Department of Signal Theory and Communications, Universidad Carlos III de Madrid, Madrid, Spain.
PLoS One. 2017 Jun 19;12(6):e0179403. doi: 10.1371/journal.pone.0179403. eCollection 2017.
Feature extraction for Acoustic Bird Species Classification (ABSC) tasks has traditionally been based on parametric representations that were specifically developed for speech signals, such as Mel Frequency Cepstral Coefficients (MFCC). However, the discrimination capabilities of these features for ABSC could be enhanced by accounting for the vocal production mechanisms of birds, and, in particular, the spectro-temporal structure of bird sounds. In this paper, a new front-end for ABSC is proposed that incorporates this specific information through the non-negative decomposition of bird sound spectrograms. It consists of the following two different stages: short-time feature extraction and temporal feature integration.
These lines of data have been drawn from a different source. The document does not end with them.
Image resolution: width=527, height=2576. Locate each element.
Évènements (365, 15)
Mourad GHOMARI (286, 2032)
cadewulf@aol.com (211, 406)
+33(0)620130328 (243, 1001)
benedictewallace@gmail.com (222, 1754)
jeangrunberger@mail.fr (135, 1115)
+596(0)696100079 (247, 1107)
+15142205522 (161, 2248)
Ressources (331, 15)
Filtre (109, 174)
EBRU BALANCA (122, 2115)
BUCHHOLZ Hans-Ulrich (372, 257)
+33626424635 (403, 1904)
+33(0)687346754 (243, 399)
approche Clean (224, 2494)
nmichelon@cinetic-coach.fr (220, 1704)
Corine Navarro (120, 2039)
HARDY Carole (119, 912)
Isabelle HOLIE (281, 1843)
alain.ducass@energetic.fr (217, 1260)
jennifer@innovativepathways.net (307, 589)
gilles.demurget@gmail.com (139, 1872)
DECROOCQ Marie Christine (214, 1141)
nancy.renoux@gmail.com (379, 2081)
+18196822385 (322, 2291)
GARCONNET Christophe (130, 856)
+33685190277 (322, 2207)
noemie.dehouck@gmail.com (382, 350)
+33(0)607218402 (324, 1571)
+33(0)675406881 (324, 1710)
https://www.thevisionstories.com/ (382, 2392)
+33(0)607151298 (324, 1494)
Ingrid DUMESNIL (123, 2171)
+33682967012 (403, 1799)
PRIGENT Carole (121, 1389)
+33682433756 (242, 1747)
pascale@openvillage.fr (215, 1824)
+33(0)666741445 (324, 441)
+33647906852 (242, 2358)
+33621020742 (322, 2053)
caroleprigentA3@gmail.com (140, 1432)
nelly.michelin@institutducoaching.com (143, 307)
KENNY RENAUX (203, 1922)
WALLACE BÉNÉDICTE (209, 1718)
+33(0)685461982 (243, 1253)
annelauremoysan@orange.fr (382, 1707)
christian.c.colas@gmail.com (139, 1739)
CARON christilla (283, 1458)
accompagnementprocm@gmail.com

In the first stage, which aims at providing a better spectral representation of bird sounds on a frame-by-frame basis, two methods are evaluated. In the first method, cepstral-like features (NMF_CC) are extracted by using a filter bank that is automatically learned by means of the application of Non-Negative Matrix Factorization (NMF) on bird audio spectrograms. In the second method, the features are directly derived from the activation coefficients of the spectrogram decomposition as performed through NMF (H_CC). The second stage summarizes the most relevant information contained in the short-time features by computing several statistical measures over long segments. The experiments show that the use of NMF_CC and H_CC in conjunction with temporal integration significantly improves the performance of a Support Vector Machine (SVM)-based ABSC system with respect to conventional MFCC.
用于声学鸟类物种分类(ABSC)任务的特征提取传统上基于专门为语音信号开发的参数表示,例如梅尔频率倒谱系数(MFCC)。然而,通过考虑鸟类的发声机制,特别是鸟鸣声的频谱 - 时间结构,可以增强这些特征对ABSC的辨别能力。在本文中,提出了一种用于ABSC的新前端,它通过鸟鸣声谱图的非负分解纳入了这些特定信息。它由以下两个不同阶段组成:短时特征提取和时间特征整合。在第一阶段,旨在逐帧提供鸟鸣声更好的频谱表示,评估了两种方法。在第一种方法中,通过对鸟类音频谱图应用非负矩阵分解(NMF)自动学习的滤波器组来提取类倒谱特征(NMF_CC)。在第二种方法中,特征直接从通过NMF执行的谱图分解的激活系数中导出(H_CC)。第二阶段通过计算长段上的几个统计量来总结短时特征中包含的最相关信息。实验表明,将NMF_CC和H_CC与时间整合结合使用,相对于传统的MFCC,显著提高了基于支持向量机(SVM)的ABSC系统的性能。